Writing the rounding and truncating functions for float point numbers
A float point number could be expressed like this:
FloatPointNumber = BaseFloatPoint x 2^ExponentFloatPoint
By "bits of the float point type," I mean the bits that BaseFloatPoint has in the float type
under consideration. These bits are used to store the digits of the float number.

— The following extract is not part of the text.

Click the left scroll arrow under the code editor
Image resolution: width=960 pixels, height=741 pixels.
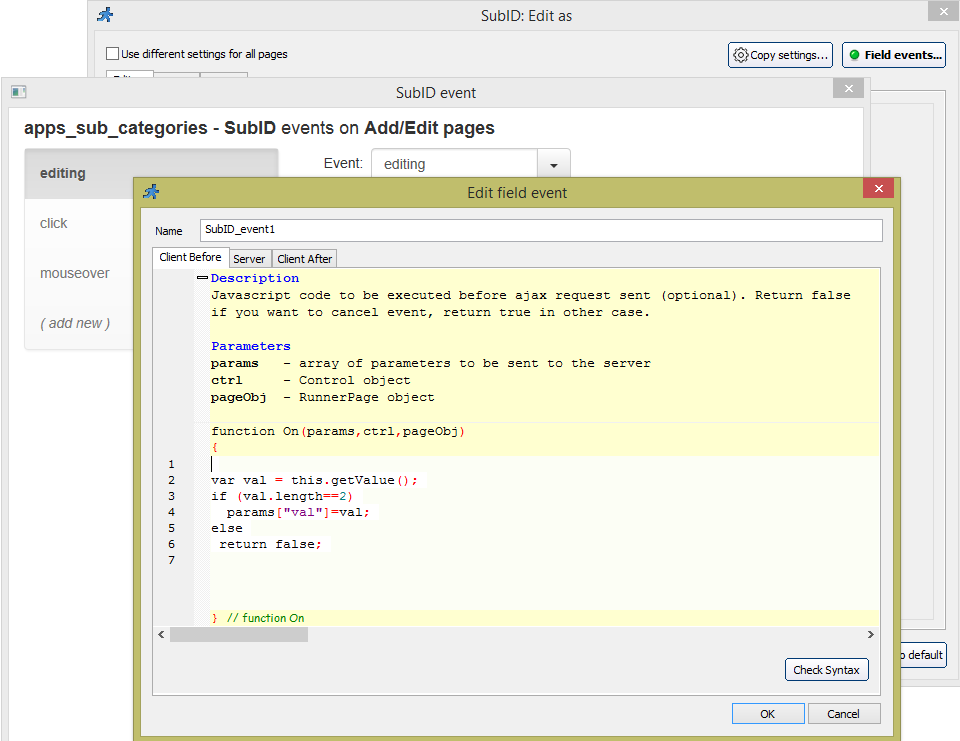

Both BaseFloatPoint and ExponentFloatPoint should be binary numbers type in the end.
The question here requires that the float point type be 64 bits, that is BaseFloatPoint
is 64 bits, and here when I say "float point number" or "float point type" or "float," I mean
a 64-bit float point type, a 64-bit float, that has a 64-bit BaseFloatPoint.
Let's define a function that returns decimal digits must have a float point number w.
lenfld(w)= floor((63-floor(log(2,max(w,1))))/3.322)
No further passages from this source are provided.